What does success look like?

Hello Friends,
I was recently asked, “What does student success look like?” I LOVE big questions. I love asking them and being asked; my wife often jokes that when we first started dating, she felt like she was being interviewed. So, as you can see, I really appreciated it when our board president called me up and asked such a big and important question.  

 

As you might imagine, it’s a topic I have given a lot of thought to, but like any big question, it can be difficult to capture its essence. When she asked, it reminded me of a story from my first year as Head of School at The New School Montessori.  I met with each teacher one-on-one and asked a similar question, “What is your greatest hope for students graduating from TNSM?” “What’s the most important thing you hope they leave with?”

 

The most common answer was, “I hope they know how to be a good citizen.” 

 

“WOW”, I thought to myself.  Now that’s a group of educators who understand the value and gravity of their position.
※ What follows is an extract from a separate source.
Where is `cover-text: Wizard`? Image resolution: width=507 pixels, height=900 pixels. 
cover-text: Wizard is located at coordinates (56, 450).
Many of them went on to explain what being a “good citizen” meant.  They had to be academically prepared with tools that allowed them to contribute meaningfully to a project.  They needed to have an emotional intelligence that allowed them to understand how to navigate group dynamics, how to compromise, empathize and negotiate.  Lastly, they needed to understand their role in a broader context and see that they were participating in a life that others made possible for them. They wanted students to have gratitude for the past with an honest understanding of its shortcomings, a critical eye and sense of awe for the present, and a moral obligation to make things better in the future. In short, they wanted them to be “good citizens.”

 

We went on to talk about the shifting landscape of education, the hopefulness and ambition we see in generation Z and the joy we felt being a part of a community that is ahead of the learning curve when it comes to preparing children for tomorrow.  

 

I wanted to share three resource takeaways from the conversation. One is a 20-minute TED Talk by Sir Kenneth Robinson that has circulated A LOT since 2006, but is still an absolute gem to watch. The other is the movie: Most Likely to Succeed now available for rent. This documentary is based on the book by the same title. The board read it together a few years ago, and I highly recommend it.

 

Lastly, on a more personal note, we fell into a conversation around “service” related to being a “good citizen.”  What did service look like?  How can a “good citizen” be measured?  How did service look different – depending on what chapter we were living in our lives?  This led to one of the most noble, challenging, rewarding, meaningful, and demanding acts of service we could think of; parenting.  How important and consuming this chapter can be. We shared how, at times, this chapter can feel so all-encompassing that we feared losing aspects of who we once were. It reminded me of a poem that I will leave you with: 

 

Love After Love by Derek Walcott.  

 

The time will come
When, with elation,
You will greet yourself arriving
At your own door, in your own mirror,
And each will smile at the other’s welcome,
 
And say, sit here, Eat.
You will love again the stranger who was your self.
Give wine. Give bread. Give back your heart
To itself, to the stranger who has loved you
 
All your life, whom you ignored
For another, who knows you by heart.
Take down the love letters from the bookshelf,
 
The photographs, the desperate notes,
Peel your image from the mirror.
Sit. Feast on your life.
Like all big questions, our conversation left us with even more  questions. It’s the asking, wrestling, sharing, reaching that’s more important than the static answers. That conversation felt like success to me.